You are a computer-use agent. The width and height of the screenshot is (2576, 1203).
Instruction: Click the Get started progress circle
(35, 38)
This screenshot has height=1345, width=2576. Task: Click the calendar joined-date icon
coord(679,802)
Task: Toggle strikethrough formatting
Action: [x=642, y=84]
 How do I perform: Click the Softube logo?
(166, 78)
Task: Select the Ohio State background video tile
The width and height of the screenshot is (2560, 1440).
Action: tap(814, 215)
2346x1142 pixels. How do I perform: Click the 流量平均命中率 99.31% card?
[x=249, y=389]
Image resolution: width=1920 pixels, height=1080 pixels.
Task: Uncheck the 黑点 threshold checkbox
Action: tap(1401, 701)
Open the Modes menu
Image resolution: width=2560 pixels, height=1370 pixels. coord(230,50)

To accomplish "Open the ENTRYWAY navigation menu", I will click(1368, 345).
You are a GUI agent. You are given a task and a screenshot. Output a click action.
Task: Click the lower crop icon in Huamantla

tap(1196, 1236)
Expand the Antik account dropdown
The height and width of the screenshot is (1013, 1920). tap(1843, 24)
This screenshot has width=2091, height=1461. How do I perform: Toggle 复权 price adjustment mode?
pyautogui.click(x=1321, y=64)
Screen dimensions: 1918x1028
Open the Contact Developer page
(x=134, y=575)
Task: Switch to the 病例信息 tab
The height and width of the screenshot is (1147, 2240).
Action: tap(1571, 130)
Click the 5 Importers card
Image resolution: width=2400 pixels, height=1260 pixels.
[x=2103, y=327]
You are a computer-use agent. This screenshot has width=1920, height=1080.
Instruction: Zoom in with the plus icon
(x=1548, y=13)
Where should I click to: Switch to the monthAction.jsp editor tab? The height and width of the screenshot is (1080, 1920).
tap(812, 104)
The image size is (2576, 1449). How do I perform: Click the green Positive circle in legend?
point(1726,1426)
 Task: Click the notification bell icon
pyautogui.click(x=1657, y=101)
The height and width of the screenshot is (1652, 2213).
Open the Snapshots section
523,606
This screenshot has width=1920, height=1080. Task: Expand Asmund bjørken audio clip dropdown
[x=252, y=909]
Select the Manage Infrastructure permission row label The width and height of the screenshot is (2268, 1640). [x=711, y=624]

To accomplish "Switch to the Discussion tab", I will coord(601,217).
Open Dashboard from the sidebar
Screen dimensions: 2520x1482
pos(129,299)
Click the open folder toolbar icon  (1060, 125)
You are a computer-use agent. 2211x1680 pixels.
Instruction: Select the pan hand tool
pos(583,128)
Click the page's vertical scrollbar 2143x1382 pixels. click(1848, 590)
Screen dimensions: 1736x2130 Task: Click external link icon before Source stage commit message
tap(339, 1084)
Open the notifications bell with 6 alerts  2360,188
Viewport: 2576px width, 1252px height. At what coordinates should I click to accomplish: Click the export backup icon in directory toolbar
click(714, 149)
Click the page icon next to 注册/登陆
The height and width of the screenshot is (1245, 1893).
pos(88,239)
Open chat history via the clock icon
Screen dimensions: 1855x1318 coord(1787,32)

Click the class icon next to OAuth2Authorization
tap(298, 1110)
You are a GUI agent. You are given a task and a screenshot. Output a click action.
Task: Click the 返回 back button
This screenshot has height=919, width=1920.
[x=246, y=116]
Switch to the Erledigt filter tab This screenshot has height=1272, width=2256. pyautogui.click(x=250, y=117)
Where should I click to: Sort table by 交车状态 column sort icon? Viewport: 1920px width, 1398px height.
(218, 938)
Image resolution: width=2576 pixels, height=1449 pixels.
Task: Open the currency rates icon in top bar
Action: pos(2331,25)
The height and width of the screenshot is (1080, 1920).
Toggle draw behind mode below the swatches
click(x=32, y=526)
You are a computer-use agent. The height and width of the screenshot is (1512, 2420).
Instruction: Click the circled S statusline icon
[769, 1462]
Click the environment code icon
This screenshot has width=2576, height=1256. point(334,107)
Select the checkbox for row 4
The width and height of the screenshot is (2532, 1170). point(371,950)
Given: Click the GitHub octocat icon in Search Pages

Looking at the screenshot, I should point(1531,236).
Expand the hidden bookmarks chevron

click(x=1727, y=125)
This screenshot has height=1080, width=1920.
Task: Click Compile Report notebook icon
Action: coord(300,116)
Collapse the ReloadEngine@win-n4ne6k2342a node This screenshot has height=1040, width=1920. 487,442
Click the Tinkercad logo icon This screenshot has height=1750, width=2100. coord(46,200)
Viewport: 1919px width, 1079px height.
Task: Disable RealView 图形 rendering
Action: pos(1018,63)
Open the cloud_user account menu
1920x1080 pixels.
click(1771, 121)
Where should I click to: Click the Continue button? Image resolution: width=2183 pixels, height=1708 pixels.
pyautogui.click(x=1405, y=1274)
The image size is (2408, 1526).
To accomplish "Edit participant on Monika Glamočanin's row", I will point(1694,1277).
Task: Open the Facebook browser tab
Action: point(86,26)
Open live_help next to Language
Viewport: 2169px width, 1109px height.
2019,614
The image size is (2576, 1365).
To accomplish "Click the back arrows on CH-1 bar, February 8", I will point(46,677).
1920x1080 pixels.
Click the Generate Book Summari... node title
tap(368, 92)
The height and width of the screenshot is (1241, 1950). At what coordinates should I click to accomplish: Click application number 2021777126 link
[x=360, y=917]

■ Problem: Would you retype the whole listing, exactly as it reads?

■ Response area:
You are a computer-use agent. The width and height of the screenshot is (2576, 1203).
Instruction: Click the Get started progress circle
(35, 38)
This screenshot has height=1345, width=2576. Task: Click the calendar joined-date icon
coord(679,802)
Task: Toggle strikethrough formatting
Action: [x=642, y=84]
 How do I perform: Click the Softube logo?
(166, 78)
Task: Select the Ohio State background video tile
The width and height of the screenshot is (2560, 1440).
Action: tap(814, 215)
2346x1142 pixels. How do I perform: Click the 流量平均命中率 99.31% card?
[x=249, y=389]
Image resolution: width=1920 pixels, height=1080 pixels.
Task: Uncheck the 黑点 threshold checkbox
Action: tap(1401, 701)
Open the Modes menu
Image resolution: width=2560 pixels, height=1370 pixels. coord(230,50)

To accomplish "Open the ENTRYWAY navigation menu", I will click(1368, 345).
You are a GUI agent. You are given a task and a screenshot. Output a click action.
Task: Click the lower crop icon in Huamantla

tap(1196, 1236)
Expand the Antik account dropdown
The height and width of the screenshot is (1013, 1920). tap(1843, 24)
This screenshot has width=2091, height=1461. How do I perform: Toggle 复权 price adjustment mode?
pyautogui.click(x=1321, y=64)
Screen dimensions: 1918x1028
Open the Contact Developer page
(x=134, y=575)
Task: Switch to the 病例信息 tab
The height and width of the screenshot is (1147, 2240).
Action: tap(1571, 130)
Click the 5 Importers card
Image resolution: width=2400 pixels, height=1260 pixels.
[x=2103, y=327]
You are a computer-use agent. This screenshot has width=1920, height=1080.
Instruction: Zoom in with the plus icon
(x=1548, y=13)
Where should I click to: Switch to the monthAction.jsp editor tab? The height and width of the screenshot is (1080, 1920).
tap(812, 104)
The image size is (2576, 1449). How do I perform: Click the green Positive circle in legend?
point(1726,1426)
 Task: Click the notification bell icon
pyautogui.click(x=1657, y=101)
The height and width of the screenshot is (1652, 2213).
Open the Snapshots section
523,606
This screenshot has width=1920, height=1080. Task: Expand Asmund bjørken audio clip dropdown
[x=252, y=909]
Select the Manage Infrastructure permission row label The width and height of the screenshot is (2268, 1640). [x=711, y=624]

To accomplish "Switch to the Discussion tab", I will coord(601,217).
Open Dashboard from the sidebar
Screen dimensions: 2520x1482
pos(129,299)
Click the open folder toolbar icon  (1060, 125)
You are a computer-use agent. 2211x1680 pixels.
Instruction: Select the pan hand tool
pos(583,128)
Click the page's vertical scrollbar 2143x1382 pixels. click(1848, 590)
Screen dimensions: 1736x2130 Task: Click external link icon before Source stage commit message
tap(339, 1084)
Open the notifications bell with 6 alerts  2360,188
Viewport: 2576px width, 1252px height. At what coordinates should I click to accomplish: Click the export backup icon in directory toolbar
click(714, 149)
Click the page icon next to 注册/登陆
The height and width of the screenshot is (1245, 1893).
pos(88,239)
Open chat history via the clock icon
Screen dimensions: 1855x1318 coord(1787,32)

Click the class icon next to OAuth2Authorization
tap(298, 1110)
You are a GUI agent. You are given a task and a screenshot. Output a click action.
Task: Click the 返回 back button
This screenshot has height=919, width=1920.
[x=246, y=116]
Switch to the Erledigt filter tab This screenshot has height=1272, width=2256. pyautogui.click(x=250, y=117)
Where should I click to: Sort table by 交车状态 column sort icon? Viewport: 1920px width, 1398px height.
(218, 938)
Image resolution: width=2576 pixels, height=1449 pixels.
Task: Open the currency rates icon in top bar
Action: pos(2331,25)
The height and width of the screenshot is (1080, 1920).
Toggle draw behind mode below the swatches
click(x=32, y=526)
You are a computer-use agent. The height and width of the screenshot is (1512, 2420).
Instruction: Click the circled S statusline icon
[769, 1462]
Click the environment code icon
This screenshot has width=2576, height=1256. point(334,107)
Select the checkbox for row 4
The width and height of the screenshot is (2532, 1170). point(371,950)
Given: Click the GitHub octocat icon in Search Pages

Looking at the screenshot, I should point(1531,236).
Expand the hidden bookmarks chevron

click(x=1727, y=125)
This screenshot has height=1080, width=1920.
Task: Click Compile Report notebook icon
Action: coord(300,116)
Collapse the ReloadEngine@win-n4ne6k2342a node This screenshot has height=1040, width=1920. 487,442
Click the Tinkercad logo icon This screenshot has height=1750, width=2100. coord(46,200)
Viewport: 1919px width, 1079px height.
Task: Disable RealView 图形 rendering
Action: pos(1018,63)
Open the cloud_user account menu
1920x1080 pixels.
click(1771, 121)
Where should I click to: Click the Continue button? Image resolution: width=2183 pixels, height=1708 pixels.
pyautogui.click(x=1405, y=1274)
The image size is (2408, 1526).
To accomplish "Edit participant on Monika Glamočanin's row", I will point(1694,1277).
Task: Open the Facebook browser tab
Action: point(86,26)
Open live_help next to Language
Viewport: 2169px width, 1109px height.
2019,614
The image size is (2576, 1365).
To accomplish "Click the back arrows on CH-1 bar, February 8", I will point(46,677).
1920x1080 pixels.
Click the Generate Book Summari... node title
tap(368, 92)
The height and width of the screenshot is (1241, 1950). At what coordinates should I click to accomplish: Click application number 2021777126 link
[x=360, y=917]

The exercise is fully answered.